So the challenge of the COLAIS (Columbus AIS) project has been to develop sophisticated receivers which can de-scramble AIS messages as well as take account of Doppler shifting caused by rapid orbital motion relative to the sea surface.

One receiver has been developed by the Norwegian Defence Research Establishment (FFI) – also serving as the project's prime contractor – with Norwegian firm Kongsberg Seatex as subcontractor, and the second by Luxembourg-based company LuxSpace.

In-orbit demonstration

"Both groups are participating in various Agency AIS activities, with these receivers developed as an In-Orbit Demonstration project of ESA's General Support Technology Programme," says Frederic Teston, Head of ESA's Systems and Engineering Support Division. "This involves providing the European space sector with flight opportunities to prove new hardware. In this case the receivers were completed at a very rapid pace to reach orbit, the project having kicked-off only one year ago."

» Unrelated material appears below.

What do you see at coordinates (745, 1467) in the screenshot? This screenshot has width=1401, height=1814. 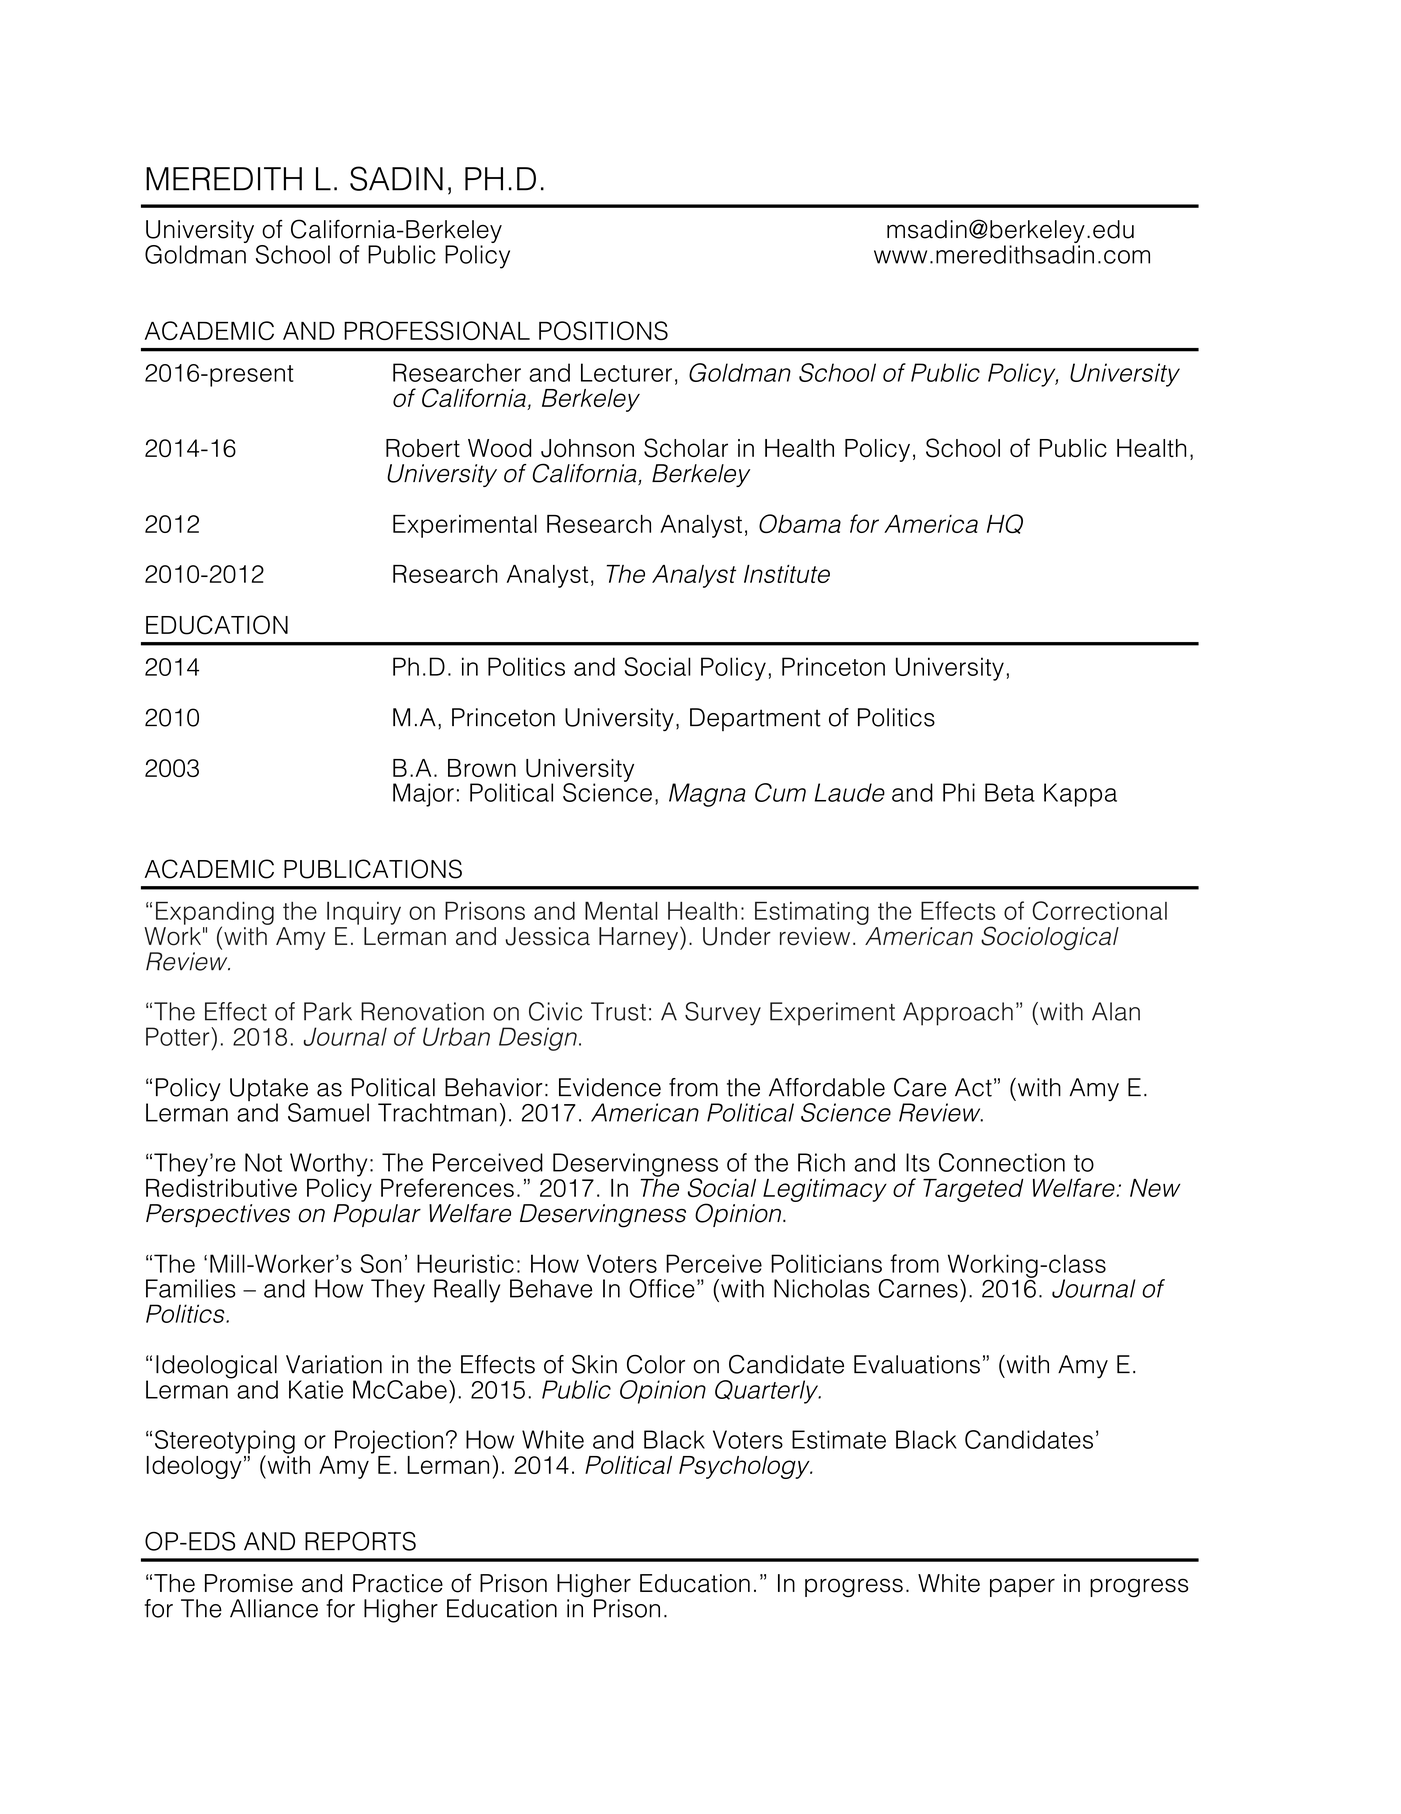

The International Space Station (ISS) represents an ideal platform for testing AIS receivers due to its orbit: its 400 km altitude is low enough to give a high probability of ship detection and it also passes across many of the world's most densely populated shipping lanes.

Norway's NORAIS and Luxembourg's LUXAIS receivers are due to reach Columbus when the H-II Transfer Vehicle (HTV) docks with the ISS next week. They will be connected to an AIS antenna constructed by the ARISS (Amateur Radio on the International Space Station) community and attached to Columbus with connecting hardware designed by Astrium. This equipment is scheduled to be flown to the Station by Shuttle on 12 November then installed on the Columbus exterior on a subsequent spacewalk.

The two receivers will be swapped every three months over a two year period. "They have several features," explains Karsten Strauch, ESA COLAIS project manager. "NORAIS and LUXAIS will demonstrate AIS message reception and decoding, as well as signal sampling as the basis of worldwide electromagnetic density maps, helping to plan future mission designs and strategies."